Hepimizin hayatında böyle bir kesit vardır: Başarılı olduğumuzda nasıl oldu da başarılı oldum, diye sormayız. Başımıza bir felaket geldiğinde sorduğumuz soru; Neden Bu Benim Başıma Geldi? Dün bir arkadaşımla konuşurken bu hikaye aklıma geldi. Sabah'ın kör karanlığında internete girdim, hikayenin yazılarını buldum. Bir tanesini aldım, kopyaladım. Sizinle paylaştım. Hepimizin hayatında böyle bir parça vardır. Mutlulukların hesabı mutsuzluklarda sorulmaz!
'' PerşembeTanrı'ya "Neden ben" demeyen adam
BÜYÜK sporcular nasıl yetişir? Başarıya götüren hayat hikâyeleri ve ona şekil veren toplumsal koşullar nelerdir?
Yeni yılın ilk yazısında, sadece ülkemiz sporu için değil insanlık için de büyük dersler taşıdığını düşündüğüm, efsane tenis oyuncusu Arthur Ashe'in yaşam öyküsünden bahsedeceğim. Sporcu olan ve sporcu olmak hayali kuran binlerce gencimize rol modeli olacak bir kişi o. Üç Grand Slam kazanan ilk siyah tenisçi olmasının yanında bilge bir kişi ve insan hakları aktivisti...
10 Temmuz 1943 tarihinde doğdu. Daha 6 yaşındayken, 27 yaşındaki annesini kaybetti. Polis memuru babası ona ve kardeşine baktı. Babası o zamanki siyahî ailelerin yaptığı gibi oğlunun zayıf ve çelimsiz olduğu için futbol oynamasını yasakladı. Tenis oynamak için ne zengin bir mahallede oturuyordu, ne de dolarları vardı. O dönemde, hem siyah hem yetenekli olmak şişedeki iki akrep gibiydi, ikisinden birisi yok olacaktı. Ama Ashe'in yeteneğinin önünde hiçbir şey duramayacaktı. Tabii bunda yetenekli gençleri koruyan Amerikan eğitim sisteminin de hakkını yemeyelim. Önce kolejde, daha sonra California Üniversitesi'nde tenis bursuyla eğitimini sürdürdü.
Amerikan Davis Cup takımına seçilen ilk siyahi tenisçi olduğunda 20 yaşındaydı. 5 yıl sonra 1968'de Amerika Açık'ı kazandı. 1975'te Jimmy Connors karşısında Wimbledon tarihini değiştirecek ve bu kupayı kazanan ilk ve son siyahi oyuncu olarak tarihe geçecekti.

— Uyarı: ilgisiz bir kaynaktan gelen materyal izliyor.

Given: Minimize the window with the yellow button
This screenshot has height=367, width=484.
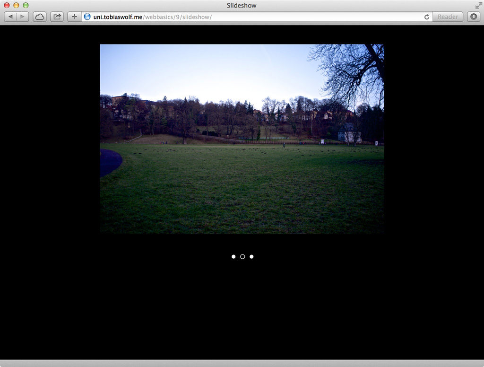Looking at the screenshot, I should (x=16, y=5).
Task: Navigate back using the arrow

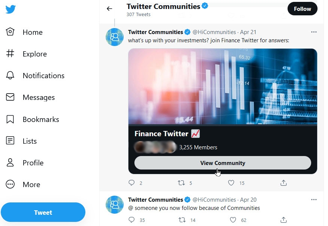Action: [109, 8]
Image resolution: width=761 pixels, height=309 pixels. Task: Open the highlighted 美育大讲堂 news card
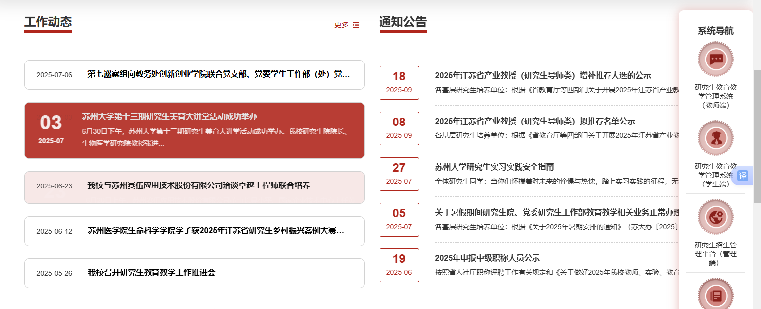[194, 130]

Geçirdiği kalp ameliyatı sonrası 1980 yılında tenis kariyerine son verdi. Sivil hakların mücadelesi kendisini öyle adamıştı ki, 1992 yılında Haitili göçmenler için uygulanan politikaları protesto için gittiği Beyaz Saray önünde gözaltına alındı. Siyahların gördüğü ikinci sınıf muamelemeyi anlatmak için "zenci olmak AIDS'li olmaktan daha zordu" diyecekti.
Ölümcül AIDS hastalığı sonucu 50 yaşında hayata gözlerini yumduğunda tenis tarihinin belki en başarılı değil ama hüzünlü sayfalarından biri kapanıyordu.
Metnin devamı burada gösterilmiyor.